Майнхард стоял у второй машины, не пригибаясь, не прячась, — выпрямившись во весь рост посреди этого хаоса, и смотрел в их сторону. Очки его блеснули отсветом горящего бронетранспортёра. Он не стрелял, не кричал. Он смотрел — спокойно, внимательно, склонив голову набок, как человек, разглядывающий неожиданно умного противника. Он не ждал засады. Не ждал, что загнанная, обескровленная, обременённая ранеными добыча обернётся и укусит так точно. И теперь он смотрел в лес, куда уходил Корнев, и Корнев, даже за дымом, за расстоянием, почувствовал этот взгляд — холодный, цепкий, запоминающий.
Они встретились глазами на одно мгновение. Через дым, через огонь, через пропасть в восемьдесят лет и в одну войну. Охотник и тот, кто оказался не дичью.
Потом Корнев нырнул в чащу, и лес сомкнулся за ним.
Майнхард пустил собак. Конечно, пустил. Но Гордеев знал лес, а Корнев знал, как водят облавы, и четверо рассыпались, путая след, уходя ручьями, кругами, и к ночи свора потеряла их в стылых вяземских чащах. Майнхард не привык упускать. Корнев это понял по тому, как долго, упрямо, методично гнали их собаки, — куда дольше, чем гонят обычную добычу. Этот не бросит. Этот теперь будет помнить.
Что ж. Корнев тоже запомнил очки, блеснувшие в огне.

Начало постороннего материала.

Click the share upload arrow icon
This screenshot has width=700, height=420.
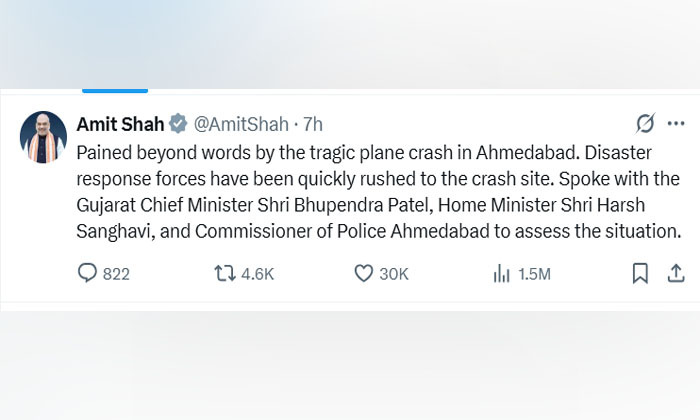pyautogui.click(x=675, y=273)
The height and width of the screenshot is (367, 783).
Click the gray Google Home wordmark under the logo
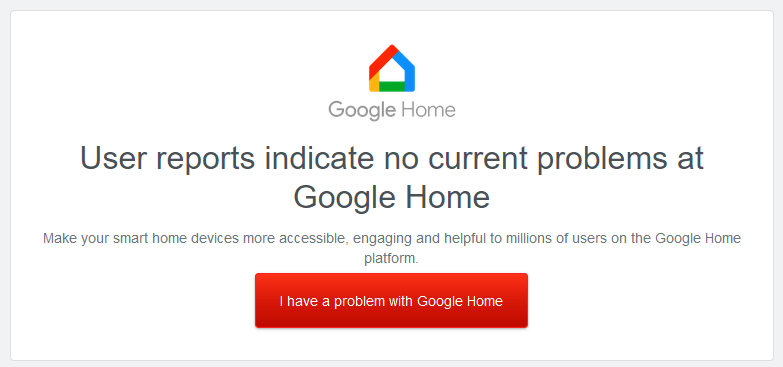click(392, 111)
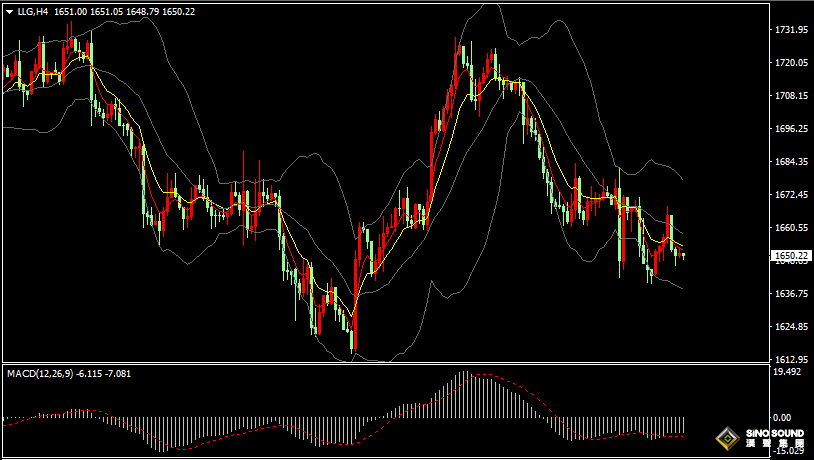This screenshot has width=814, height=460.
Task: Click the 1684.35 price axis label
Action: coord(791,162)
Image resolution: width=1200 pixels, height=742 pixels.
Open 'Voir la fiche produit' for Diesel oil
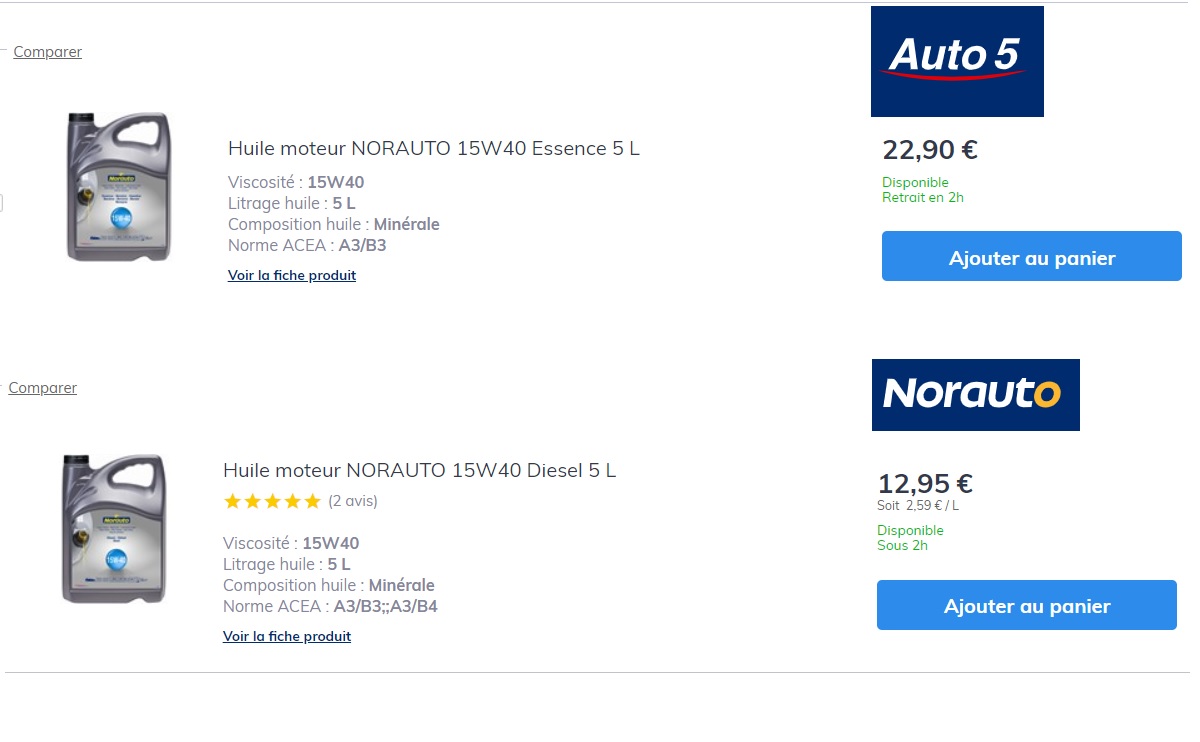coord(287,636)
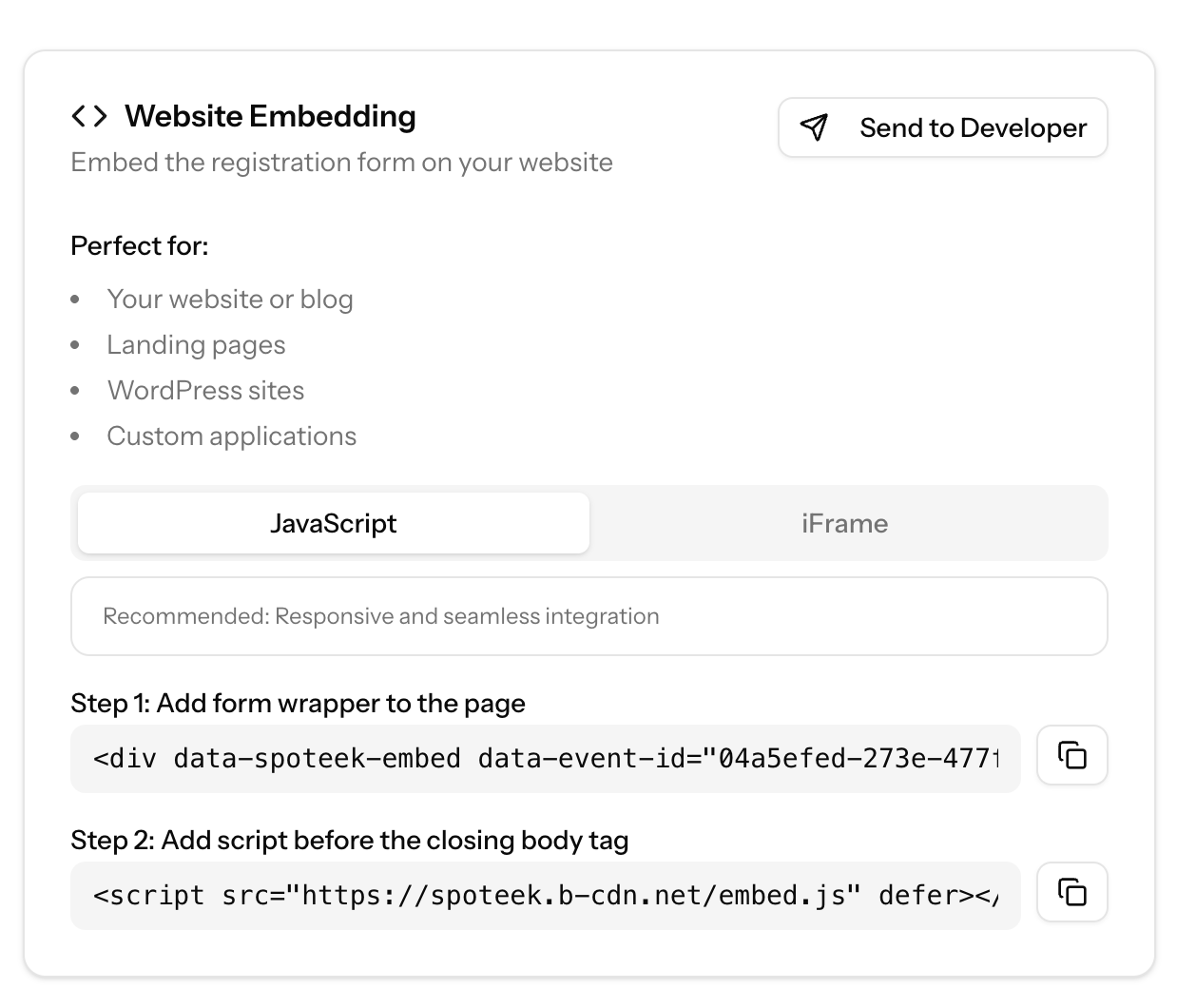Click the code brackets icon beside Website Embedding
1177x1008 pixels.
89,116
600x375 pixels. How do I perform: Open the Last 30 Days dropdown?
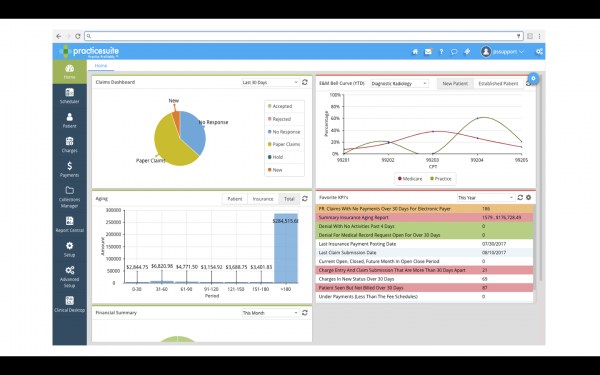[x=270, y=82]
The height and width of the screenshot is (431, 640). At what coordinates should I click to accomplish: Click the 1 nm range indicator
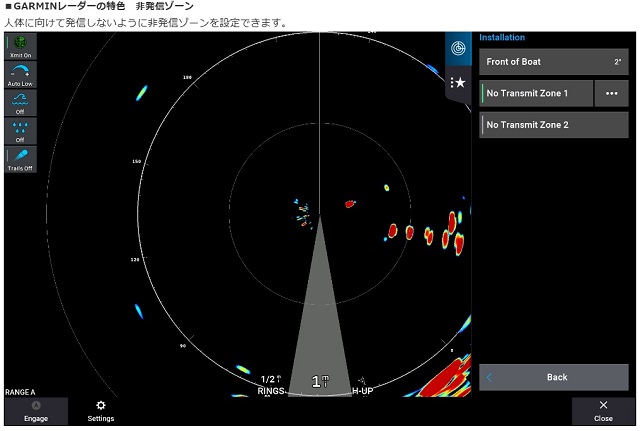(319, 381)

У разбитой мельницы они собрались к утру — все четверо, измотанные, но живые. А к полудню, дворами, лощиной, как уговорились, пришла Нина — и привела связиста на самодельном костыле и Кочергина. Уговор сработал. Облава отвернула от села за теми, кто рванул в лес; вдову с детьми не тронули; подпол не нашли.
Семеро снова были вместе.
— Ну, доктор, — сказал Гордеев, оглядывая своих. — Укусили волка. Теперь он злой. Уходить надо быстро и далеко. К фронту.
— К фронту, — кивнул Корнев. И посмотрел на восток, где над лесом, далеко, стояло низкое зарево и погромыхивало. — Слышишь? Громыхает ровнее. Это уже не тыл. Это фронт близко. Дойдём, Степан Игнатьич. Немного осталось.
Он не знал тогда, что «немного» обойдётся им ещё в одного.
Зима пришла по-настоящему.
За одну ночь ударил мороз — сухой, злой, под двадцать, и мокрая после болот и ручьёв одежда задубела колом, и каждый шаг по схваченной морозом земле отдавался в костях. Снега ещё не было, но иней лёг на всё, и лес стоял седой, мёртвый, звонкий. Костёр теперь был нужен как воздух — и костёр был нельзя, потому что дым в морозном неподвижном воздухе виден за версту, а где-то сзади всё ещё шёл Майнхард.
Голод и холод вместе делали то, чего по отдельности не сделали бы. Люди слабели на глазах. Корнев гнал их вперёд, не давая садиться, не давая засыпать, растирал, заставлял двигаться, отдавал свою долю еды раненым и слабым, и сам держался на одном упрямстве. Связист на костыле, с культёй, держался поразительно — злой до жизни, он переставлял костыль и шёл, и не жаловался. Кочергин тоже тянул.
А сломался молоденький Сашка.
Корнев недоглядел — и потом корил себя, хотя углядеть было нельзя. Парнишка, самый младший, в облаве бежал дальше всех, выложился, промёрз — и за ночь у него поднялся жар. Простуда, перешедшая в воспаление лёгких; в тепле, на антибиотиках его времени Корнев поднял бы его за неделю не глядя. Здесь, на морозе, без лекарств, без крыши, — он мог только греть его собой, поить тёплой водой да слушать, как с каждым часом дыхание мальчишки становится чаще и поверхностней.